In vitro Dissolution Study

The dissolution behaviour of the processed formulations was assessed for extruded granules (average particle size 250 μm) and pellets (1 mm) in comparison to the bulk INM powder. As shown if Fig. 7 (and Supp. Fig. 3), a lag time with no drug release was observed for 2 h in acidic dissolution media for all of the extruded formulations. It appears that the polymer has a predominant effect and prevents drug release at low pH values. At higher pH values, INM was rapidly released within 1 h. The lag time was attributed to the pH dependency of HMPCAS, which dissolves at higher pH 5.5 (28).

Fig. 7
figure 7

In vitro release profiles of F1 (granules), F2 (pellets and granules) and F3 (granules), extruded formulations (n = 3, 37°C, paddle speed 100 rpm)

Full size image

Interestingly, HMPCAS/GLC showed a synergistic effect resulting INM release in faster rates compared to those of INM/HMPC extrudates. It can be clearly seen that extruded polymer/lipid formulations affected significantly INM dissolution rates (Fig. 7). The synergistic effect of GLC/HMPCAS revealed a release of about 90% in 30 min while for HMPCAS/INM (F6), only 20% was released after 3 h in basic media. There was no significant difference observed between the extruded pellets and granules of F1-F3 investigated by calculating the similarity factor (f2). According to the FDA guidelines, release curves are considered similar when the calculated f2 is 50–100 (29).
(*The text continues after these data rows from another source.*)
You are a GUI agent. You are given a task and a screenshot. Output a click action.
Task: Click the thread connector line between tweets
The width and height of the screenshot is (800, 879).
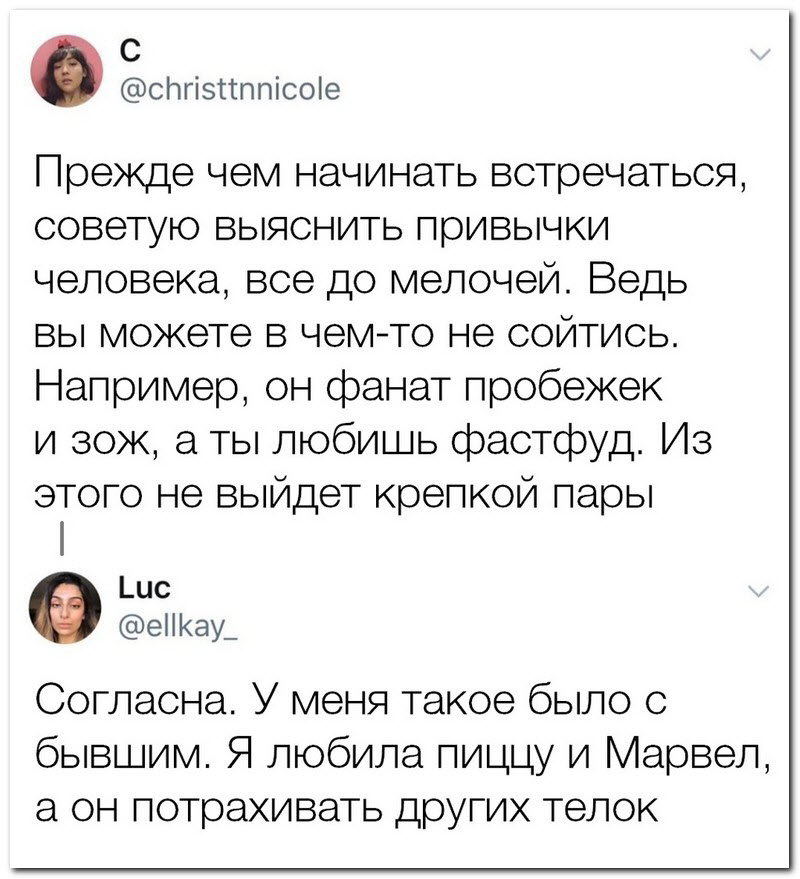[62, 538]
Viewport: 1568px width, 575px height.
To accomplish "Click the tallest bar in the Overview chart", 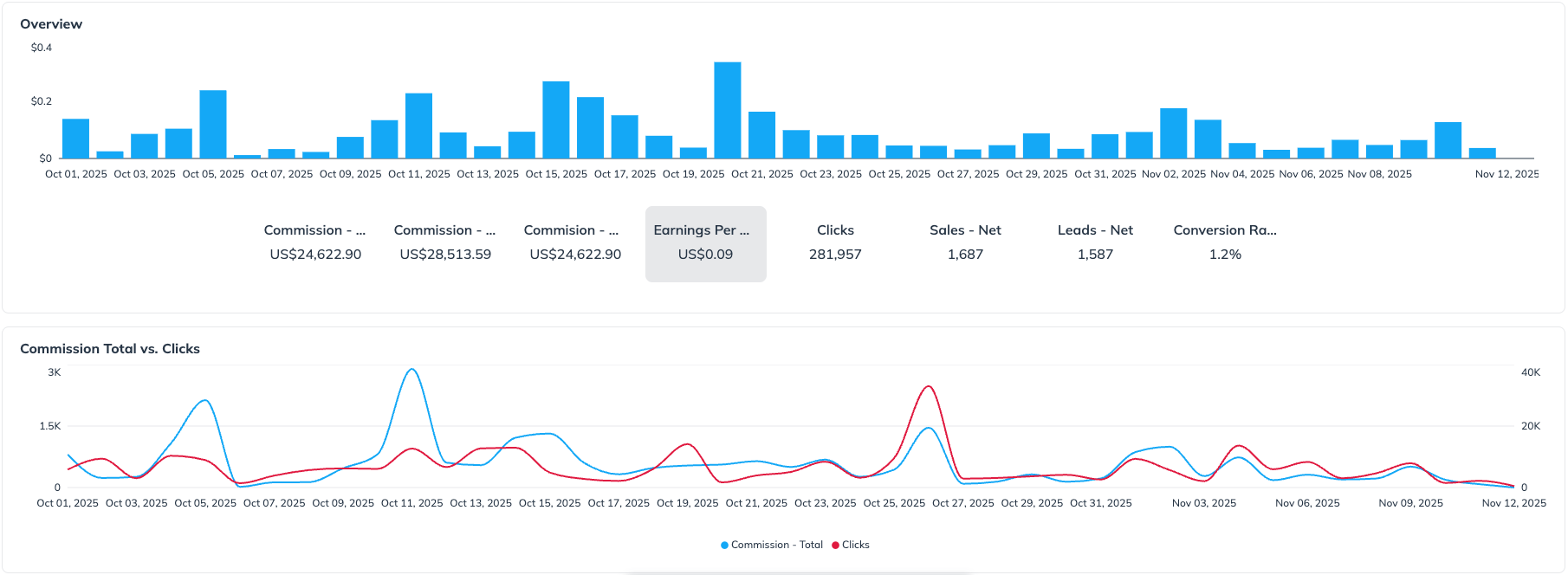I will 727,111.
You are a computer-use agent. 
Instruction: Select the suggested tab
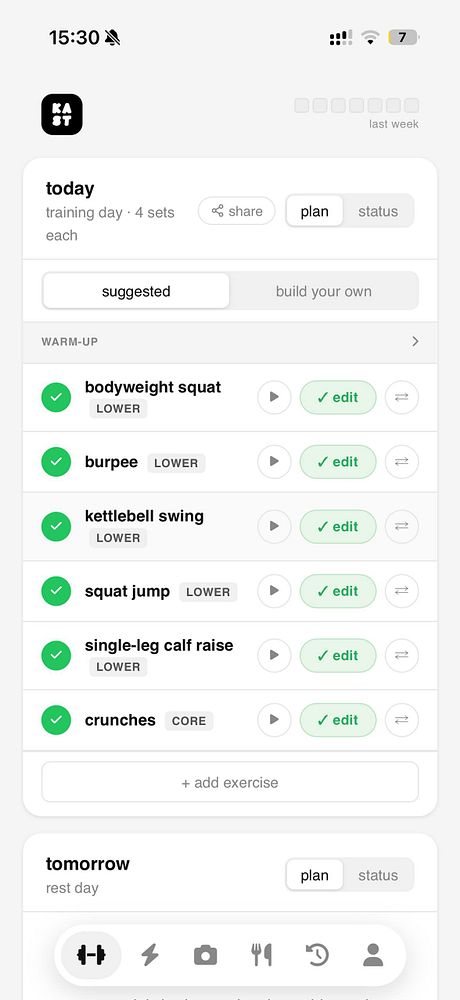(136, 291)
However, the other extruded formulations F4-F6 showed relatively low drug release due to the presence of higher INM crystalline content in the extrudates (Supp. Fig 3). A careful look in the release profiles of these formulations indicates that high drug loadings screw speeds are critical parameters and facilitate increased IND crystalline content in the extrudates.

CONCLUSIONS

In this study, novel polymer/lipid formulations were processed via HME to increase the dissolution rates of the poorly water-soluble INM. The optimized process resulted in high INM loaded formulations in the form of pellets or granules. The solid state characterization revealed the amorphous state of INM in the extruded formulations while the in-line NIR monitoring showed significant peaks shifts (region 4600–6000 cm-1) indicating possible drug/polymer/lipid interactions. At low pH values (acidic media), the HMPC grade polymer presented a predominant effect and no drug release was observed while in alkaline media the polymer/lipid formulations showed a synergistic effect with rapid dissolution rates.